-- Written problem --
Convert every line of the records into a Markdown table with two columns, Row and Line, one numbered row per line. Leave out blank lines.

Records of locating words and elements
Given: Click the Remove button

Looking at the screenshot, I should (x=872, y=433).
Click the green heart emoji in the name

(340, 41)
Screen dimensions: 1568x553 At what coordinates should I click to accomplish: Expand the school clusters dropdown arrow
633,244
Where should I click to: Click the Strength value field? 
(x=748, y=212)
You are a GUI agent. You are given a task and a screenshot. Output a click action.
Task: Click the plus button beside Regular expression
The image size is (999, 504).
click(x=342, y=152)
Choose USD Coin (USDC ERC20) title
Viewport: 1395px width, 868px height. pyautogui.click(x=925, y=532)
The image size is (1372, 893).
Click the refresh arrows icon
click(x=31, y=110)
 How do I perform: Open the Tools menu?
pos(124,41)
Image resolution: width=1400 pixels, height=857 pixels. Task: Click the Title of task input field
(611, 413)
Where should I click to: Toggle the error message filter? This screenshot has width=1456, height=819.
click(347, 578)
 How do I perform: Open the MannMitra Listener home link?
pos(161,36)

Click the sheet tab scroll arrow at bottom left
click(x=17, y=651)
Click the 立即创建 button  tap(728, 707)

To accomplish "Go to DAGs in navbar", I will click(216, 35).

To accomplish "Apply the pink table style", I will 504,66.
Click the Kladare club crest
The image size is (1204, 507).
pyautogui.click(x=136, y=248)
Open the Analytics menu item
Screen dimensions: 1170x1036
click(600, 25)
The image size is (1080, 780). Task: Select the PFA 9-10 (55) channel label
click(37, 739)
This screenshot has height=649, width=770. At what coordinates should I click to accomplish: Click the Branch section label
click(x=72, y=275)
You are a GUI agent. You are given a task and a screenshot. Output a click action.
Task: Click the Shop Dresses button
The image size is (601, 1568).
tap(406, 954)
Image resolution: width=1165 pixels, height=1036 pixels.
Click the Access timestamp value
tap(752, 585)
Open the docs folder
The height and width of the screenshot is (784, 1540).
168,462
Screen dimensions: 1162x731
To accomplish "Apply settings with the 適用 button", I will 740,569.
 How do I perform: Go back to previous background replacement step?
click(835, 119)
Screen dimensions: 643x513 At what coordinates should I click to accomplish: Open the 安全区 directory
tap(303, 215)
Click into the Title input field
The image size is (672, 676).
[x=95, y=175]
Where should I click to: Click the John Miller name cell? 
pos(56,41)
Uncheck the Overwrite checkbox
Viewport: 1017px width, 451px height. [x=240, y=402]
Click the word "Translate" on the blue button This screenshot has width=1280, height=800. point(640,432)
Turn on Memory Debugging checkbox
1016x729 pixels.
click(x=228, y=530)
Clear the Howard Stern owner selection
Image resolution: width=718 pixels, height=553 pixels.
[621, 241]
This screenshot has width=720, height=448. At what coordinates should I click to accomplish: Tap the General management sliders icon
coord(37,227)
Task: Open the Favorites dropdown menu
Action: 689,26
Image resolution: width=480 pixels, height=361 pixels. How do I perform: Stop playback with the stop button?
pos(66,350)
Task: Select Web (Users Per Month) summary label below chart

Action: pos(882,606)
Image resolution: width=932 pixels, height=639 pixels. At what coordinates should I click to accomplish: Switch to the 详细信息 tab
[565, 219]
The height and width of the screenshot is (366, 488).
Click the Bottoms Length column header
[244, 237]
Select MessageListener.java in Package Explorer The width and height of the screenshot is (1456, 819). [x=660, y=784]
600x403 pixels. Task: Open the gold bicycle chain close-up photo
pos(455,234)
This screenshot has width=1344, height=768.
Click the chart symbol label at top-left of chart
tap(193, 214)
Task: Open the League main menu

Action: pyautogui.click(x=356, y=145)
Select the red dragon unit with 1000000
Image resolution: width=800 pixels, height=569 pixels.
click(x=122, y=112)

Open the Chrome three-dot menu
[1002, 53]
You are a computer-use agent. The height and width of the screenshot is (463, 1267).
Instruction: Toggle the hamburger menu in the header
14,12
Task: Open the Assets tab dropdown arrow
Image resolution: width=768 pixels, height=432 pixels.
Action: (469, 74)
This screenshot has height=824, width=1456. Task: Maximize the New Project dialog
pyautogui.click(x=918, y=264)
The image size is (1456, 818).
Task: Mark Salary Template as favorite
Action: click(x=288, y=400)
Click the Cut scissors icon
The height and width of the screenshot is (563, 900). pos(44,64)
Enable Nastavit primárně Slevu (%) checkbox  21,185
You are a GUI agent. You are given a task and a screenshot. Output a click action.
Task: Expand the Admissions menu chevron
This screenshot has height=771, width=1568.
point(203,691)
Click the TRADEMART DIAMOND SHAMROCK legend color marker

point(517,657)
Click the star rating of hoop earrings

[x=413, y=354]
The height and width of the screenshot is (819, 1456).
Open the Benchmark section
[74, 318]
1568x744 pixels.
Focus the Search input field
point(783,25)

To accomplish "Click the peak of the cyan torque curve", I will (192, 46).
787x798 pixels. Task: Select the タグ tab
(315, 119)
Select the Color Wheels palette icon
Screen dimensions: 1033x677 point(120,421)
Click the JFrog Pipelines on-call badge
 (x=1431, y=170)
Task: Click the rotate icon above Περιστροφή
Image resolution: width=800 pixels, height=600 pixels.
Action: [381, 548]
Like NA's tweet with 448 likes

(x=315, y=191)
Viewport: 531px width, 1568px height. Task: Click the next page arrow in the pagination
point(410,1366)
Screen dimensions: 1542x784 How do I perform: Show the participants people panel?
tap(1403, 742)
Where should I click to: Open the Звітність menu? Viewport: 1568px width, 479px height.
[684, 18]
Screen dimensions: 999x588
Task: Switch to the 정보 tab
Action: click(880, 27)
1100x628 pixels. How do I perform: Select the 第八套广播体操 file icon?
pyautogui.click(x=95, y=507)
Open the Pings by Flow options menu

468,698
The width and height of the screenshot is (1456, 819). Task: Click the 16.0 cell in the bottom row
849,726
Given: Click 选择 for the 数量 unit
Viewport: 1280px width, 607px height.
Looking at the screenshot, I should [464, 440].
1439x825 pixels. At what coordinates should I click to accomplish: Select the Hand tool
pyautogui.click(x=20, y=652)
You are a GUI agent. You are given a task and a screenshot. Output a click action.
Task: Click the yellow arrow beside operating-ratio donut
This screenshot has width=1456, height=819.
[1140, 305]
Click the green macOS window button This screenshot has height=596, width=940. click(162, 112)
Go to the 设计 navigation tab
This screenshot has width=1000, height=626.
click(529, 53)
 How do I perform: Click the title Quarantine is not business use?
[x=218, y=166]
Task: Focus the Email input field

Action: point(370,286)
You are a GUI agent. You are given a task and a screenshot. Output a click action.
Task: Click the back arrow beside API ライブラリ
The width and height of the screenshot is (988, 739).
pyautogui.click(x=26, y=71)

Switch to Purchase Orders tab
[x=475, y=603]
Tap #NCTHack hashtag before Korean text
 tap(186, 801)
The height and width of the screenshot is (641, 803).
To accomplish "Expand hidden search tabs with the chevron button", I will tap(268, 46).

-- Expected answer --
| Row | Line |
|---|---|
| 1 | Given: Click the Remove button |
| 2 | Looking at the screenshot, I should (x=872, y=433). |
| 3 | Click the green heart emoji in the name |
| 4 | (340, 41) |
| 5 | Screen dimensions: 1568x553 At what coordinates should I click to accomplish: Expand the school clusters dropdown arrow |
| 6 | 633,244 |
| 7 | Where should I click to: Click the Strength value field?  |
| 8 | (x=748, y=212) |
| 9 | You are a GUI agent. You are given a task and a screenshot. Output a click action. |
| 10 | Task: Click the plus button beside Regular expression |
| 11 | The image size is (999, 504). |
| 12 | click(x=342, y=152) |
| 13 | Choose USD Coin (USDC ERC20) title |
| 14 | Viewport: 1395px width, 868px height. pyautogui.click(x=925, y=532) |
| 15 | The image size is (1372, 893). |
| 16 | Click the refresh arrows icon |
| 17 | click(x=31, y=110) |
| 18 |  How do I perform: Open the Tools menu? |
| 19 | pos(124,41) |
| 20 | Image resolution: width=1400 pixels, height=857 pixels. Task: Click the Title of task input field |
| 21 | (611, 413) |
| 22 | Where should I click to: Toggle the error message filter? This screenshot has width=1456, height=819. |
| 23 | click(347, 578) |
| 24 |  How do I perform: Open the MannMitra Listener home link? |
| 25 | pos(161,36) |
| 26 | Click the sheet tab scroll arrow at bottom left |
| 27 | click(x=17, y=651) |
| 28 | Click the 立即创建 button  tap(728, 707) |
| 29 | To accomplish "Go to DAGs in navbar", I will click(216, 35). |
| 30 | To accomplish "Apply the pink table style", I will 504,66. |
| 31 | Click the Kladare club crest |
| 32 | The image size is (1204, 507). |
| 33 | pyautogui.click(x=136, y=248) |
| 34 | Open the Analytics menu item |
| 35 | Screen dimensions: 1170x1036 |
| 36 | click(600, 25) |
| 37 | The image size is (1080, 780). Task: Select the PFA 9-10 (55) channel label |
| 38 | click(37, 739) |
| 39 | This screenshot has height=649, width=770. At what coordinates should I click to accomplish: Click the Branch section label |
| 40 | click(x=72, y=275) |
| 41 | You are a GUI agent. You are given a task and a screenshot. Output a click action. |
| 42 | Task: Click the Shop Dresses button |
| 43 | The image size is (601, 1568). |
| 44 | tap(406, 954) |
| 45 | Image resolution: width=1165 pixels, height=1036 pixels. |
| 46 | Click the Access timestamp value |
| 47 | tap(752, 585) |
| 48 | Open the docs folder |
| 49 | The height and width of the screenshot is (784, 1540). |
| 50 | 168,462 |
| 51 | Screen dimensions: 1162x731 |
| 52 | To accomplish "Apply settings with the 適用 button", I will 740,569. |
| 53 |  How do I perform: Go back to previous background replacement step? |
| 54 | click(835, 119) |
| 55 | Screen dimensions: 643x513 At what coordinates should I click to accomplish: Open the 安全区 directory |
| 56 | tap(303, 215) |
| 57 | Click into the Title input field |
| 58 | The image size is (672, 676). |
| 59 | [x=95, y=175] |
| 60 | Where should I click to: Click the John Miller name cell?  |
| 61 | pos(56,41) |
| 62 | Uncheck the Overwrite checkbox |
| 63 | Viewport: 1017px width, 451px height. [x=240, y=402] |
| 64 | Click the word "Translate" on the blue button This screenshot has width=1280, height=800. point(640,432) |
| 65 | Turn on Memory Debugging checkbox |
| 66 | 1016x729 pixels. |
| 67 | click(x=228, y=530) |
| 68 | Clear the Howard Stern owner selection |
| 69 | Image resolution: width=718 pixels, height=553 pixels. |
| 70 | [621, 241] |
| 71 | This screenshot has width=720, height=448. At what coordinates should I click to accomplish: Tap the General management sliders icon |
| 72 | coord(37,227) |
| 73 | Task: Open the Favorites dropdown menu |
| 74 | Action: 689,26 |
| 75 | Image resolution: width=480 pixels, height=361 pixels. How do I perform: Stop playback with the stop button? |
| 76 | pos(66,350) |
| 77 | Task: Select Web (Users Per Month) summary label below chart |
| 78 | Action: pos(882,606) |
| 79 | Image resolution: width=932 pixels, height=639 pixels. At what coordinates should I click to accomplish: Switch to the 详细信息 tab |
| 80 | [565, 219] |
| 81 | The height and width of the screenshot is (366, 488). |
| 82 | Click the Bottoms Length column header |
| 83 | [244, 237] |
| 84 | Select MessageListener.java in Package Explorer The width and height of the screenshot is (1456, 819). [x=660, y=784] |
| 85 | 600x403 pixels. Task: Open the gold bicycle chain close-up photo |
| 86 | pos(455,234) |
| 87 | This screenshot has width=1344, height=768. |
| 88 | Click the chart symbol label at top-left of chart |
| 89 | tap(193, 214) |
| 90 | Task: Open the League main menu |
| 91 | Action: pyautogui.click(x=356, y=145) |
| 92 | Select the red dragon unit with 1000000 |
| 93 | Image resolution: width=800 pixels, height=569 pixels. |
| 94 | click(x=122, y=112) |
| 95 | Open the Chrome three-dot menu |
| 96 | [1002, 53] |
| 97 | You are a computer-use agent. The height and width of the screenshot is (463, 1267). |
| 98 | Instruction: Toggle the hamburger menu in the header |
| 99 | 14,12 |
| 100 | Task: Open the Assets tab dropdown arrow |
| 101 | Image resolution: width=768 pixels, height=432 pixels. |
| 102 | Action: (469, 74) |
| 103 | This screenshot has height=824, width=1456. Task: Maximize the New Project dialog |
| 104 | pyautogui.click(x=918, y=264) |
| 105 | The image size is (1456, 818). |
| 106 | Task: Mark Salary Template as favorite |
| 107 | Action: click(x=288, y=400) |
| 108 | Click the Cut scissors icon |
| 109 | The height and width of the screenshot is (563, 900). pos(44,64) |
| 110 | Enable Nastavit primárně Slevu (%) checkbox  21,185 |
| 111 | You are a GUI agent. You are given a task and a screenshot. Output a click action. |
| 112 | Task: Expand the Admissions menu chevron |
| 113 | This screenshot has height=771, width=1568. |
| 114 | point(203,691) |
| 115 | Click the TRADEMART DIAMOND SHAMROCK legend color marker |
| 116 | point(517,657) |
| 117 | Click the star rating of hoop earrings |
| 118 | [x=413, y=354] |
| 119 | The height and width of the screenshot is (819, 1456). |
| 120 | Open the Benchmark section |
| 121 | [74, 318] |
| 122 | 1568x744 pixels. |
| 123 | Focus the Search input field |
| 124 | point(783,25) |
| 125 | To accomplish "Click the peak of the cyan torque curve", I will (192, 46). |
| 126 | 787x798 pixels. Task: Select the タグ tab |
| 127 | (315, 119) |
| 128 | Select the Color Wheels palette icon |
| 129 | Screen dimensions: 1033x677 point(120,421) |
| 130 | Click the JFrog Pipelines on-call badge |
| 131 |  (x=1431, y=170) |
| 132 | Task: Click the rotate icon above Περιστροφή |
| 133 | Image resolution: width=800 pixels, height=600 pixels. |
| 134 | Action: [381, 548] |
| 135 | Like NA's tweet with 448 likes |
| 136 | (x=315, y=191) |
| 137 | Viewport: 531px width, 1568px height. Task: Click the next page arrow in the pagination |
| 138 | point(410,1366) |
| 139 | Screen dimensions: 1542x784 How do I perform: Show the participants people panel? |
| 140 | tap(1403, 742) |
| 141 | Where should I click to: Open the Звітність menu? Viewport: 1568px width, 479px height. |
| 142 | [684, 18] |
| 143 | Screen dimensions: 999x588 |
| 144 | Task: Switch to the 정보 tab |
| 145 | Action: click(880, 27) |
| 146 | 1100x628 pixels. How do I perform: Select the 第八套广播体操 file icon? |
| 147 | pyautogui.click(x=95, y=507) |
| 148 | Open the Pings by Flow options menu |
| 149 | 468,698 |
| 150 | The width and height of the screenshot is (1456, 819). Task: Click the 16.0 cell in the bottom row |
| 151 | 849,726 |
| 152 | Given: Click 选择 for the 数量 unit |
| 153 | Viewport: 1280px width, 607px height. |
| 154 | Looking at the screenshot, I should [464, 440]. |
| 155 | 1439x825 pixels. At what coordinates should I click to accomplish: Select the Hand tool |
| 156 | pyautogui.click(x=20, y=652) |
| 157 | You are a GUI agent. You are given a task and a screenshot. Output a click action. |
| 158 | Task: Click the yellow arrow beside operating-ratio donut |
| 159 | This screenshot has width=1456, height=819. |
| 160 | [1140, 305] |
| 161 | Click the green macOS window button This screenshot has height=596, width=940. click(162, 112) |
| 162 | Go to the 设计 navigation tab |
| 163 | This screenshot has width=1000, height=626. |
| 164 | click(529, 53) |
| 165 |  How do I perform: Click the title Quarantine is not business use? |
| 166 | [x=218, y=166] |
| 167 | Task: Focus the Email input field |
| 168 | Action: point(370,286) |
| 169 | You are a GUI agent. You are given a task and a screenshot. Output a click action. |
| 170 | Task: Click the back arrow beside API ライブラリ |
| 171 | The width and height of the screenshot is (988, 739). |
| 172 | pyautogui.click(x=26, y=71) |
| 173 | Switch to Purchase Orders tab |
| 174 | [x=475, y=603] |
| 175 | Tap #NCTHack hashtag before Korean text |
| 176 |  tap(186, 801) |
| 177 | The height and width of the screenshot is (641, 803). |
| 178 | To accomplish "Expand hidden search tabs with the chevron button", I will tap(268, 46). |